Rankine, Claudia. Citizen: An American Lyric. Minneapolis. 2014. Graywolf Press. 9781555976903. 174 pages. hardcover. Cover art: David Hammons, In the Hood, 1993. Cover design: John Lucas.
FROM THE PUBLISHER -
Claudia Rankine's Citizen comes at you like doom. It's the best note in the wrong song that is America. Its various realities 'mistaken' identity, social racism, the whole fabric of urban and suburban life—are almost too much to bear, but you bear them, because it's the truth. Citizen is Rankine's Spoon River Anthology, an epic as large and frightening and beautiful as the country and various emotional states that produced it. —Hilton Als. Claudia Rankine's Citizen combines intellectual generosity, fearlessness, beauty, and a salutary note of strangeness: she allows her ethical formulations to remain askew, tilted, ajar, so that ambiguity, hope, and sorrow can move in animating currents through her utterance's chambers. Rankine's work always repays close and admiring attention, and Citizen shows this brilliant poet and thinker advancing into urgent new zones of revelatory (and musically alert) investigation. —Wayne Koestenbaum. What does it mean to be a black citizen in the US of the early twenty-first century? Claudia Rankine's brilliant, terse, and parabolic prose poems have a shock value rarely found in poetry.

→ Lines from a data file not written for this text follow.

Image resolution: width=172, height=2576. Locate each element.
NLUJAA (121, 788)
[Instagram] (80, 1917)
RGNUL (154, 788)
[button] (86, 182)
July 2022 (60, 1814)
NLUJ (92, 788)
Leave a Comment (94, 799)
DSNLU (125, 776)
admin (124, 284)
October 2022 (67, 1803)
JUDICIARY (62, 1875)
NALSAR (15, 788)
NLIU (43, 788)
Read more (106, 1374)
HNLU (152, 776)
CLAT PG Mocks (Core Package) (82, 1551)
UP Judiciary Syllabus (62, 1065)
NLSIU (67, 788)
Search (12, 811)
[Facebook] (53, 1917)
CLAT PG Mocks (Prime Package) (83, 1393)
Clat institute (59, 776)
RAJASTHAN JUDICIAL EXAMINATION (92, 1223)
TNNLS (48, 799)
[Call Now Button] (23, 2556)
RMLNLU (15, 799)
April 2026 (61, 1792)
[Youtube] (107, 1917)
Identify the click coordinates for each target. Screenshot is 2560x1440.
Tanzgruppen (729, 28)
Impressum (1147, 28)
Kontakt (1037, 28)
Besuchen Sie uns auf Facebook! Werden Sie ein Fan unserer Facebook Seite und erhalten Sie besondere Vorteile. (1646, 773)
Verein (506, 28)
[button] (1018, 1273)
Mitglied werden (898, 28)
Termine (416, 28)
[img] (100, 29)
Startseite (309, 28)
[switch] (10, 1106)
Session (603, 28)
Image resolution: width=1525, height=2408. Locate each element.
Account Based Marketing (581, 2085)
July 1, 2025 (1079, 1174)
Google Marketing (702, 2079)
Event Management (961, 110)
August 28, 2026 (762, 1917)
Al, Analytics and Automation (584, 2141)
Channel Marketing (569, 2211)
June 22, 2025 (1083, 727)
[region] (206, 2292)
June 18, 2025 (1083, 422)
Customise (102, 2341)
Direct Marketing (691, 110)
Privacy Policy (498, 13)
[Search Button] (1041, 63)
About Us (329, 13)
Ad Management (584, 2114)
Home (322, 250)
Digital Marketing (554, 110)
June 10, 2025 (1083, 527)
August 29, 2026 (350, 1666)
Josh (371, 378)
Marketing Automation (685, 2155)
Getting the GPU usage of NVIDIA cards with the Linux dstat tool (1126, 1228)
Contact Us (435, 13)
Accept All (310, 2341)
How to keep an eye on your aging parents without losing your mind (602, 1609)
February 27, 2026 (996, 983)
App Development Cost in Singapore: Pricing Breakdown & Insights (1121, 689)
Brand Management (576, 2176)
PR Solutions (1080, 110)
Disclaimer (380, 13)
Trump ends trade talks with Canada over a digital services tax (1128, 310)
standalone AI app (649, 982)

These tales of everyday life—whether the narrator's or the lives of young black men like Trayvon Martin and James Craig Anderson—dwell on the most normal exteriors and the most ordinary of daily situations so as to expose what is really there: a racism so guarded and carefully masked as to make it all the more insidious. Rankine is never didactic: she merely presents, her eye for the telling detail and the documentary image allowing you to draw your own conclusions. Citizen is an unforgettable book. —Marjorie Perloff. Claudia Rankine's Citizen is a courageous, tough, bighearted giant of a little book. In our current climate of Post-black and go-along to get-along, Rankine suffers no fools and takes no prisoners but lovingly embraces and articulates the trauma and contradictions of what happens when one person is spat upon and another person spits.—William Pope.L. This book is made possible through a partnership with the College of St. Benedict, and honors the legacy of S. Mariella Gable, a distinguished teacher at the College.
Claudia Rankine is a Jamaican poet and playwright born in 1963 and raised in Kingston, Jamaica and New York City. She has taught at Case Western Reserve University, Barnard College, University of Georgia, and in the writing program at the University of Houston. As of 2011, Rankine is the Henry G. Lee Professor of Poetry at Pomona College.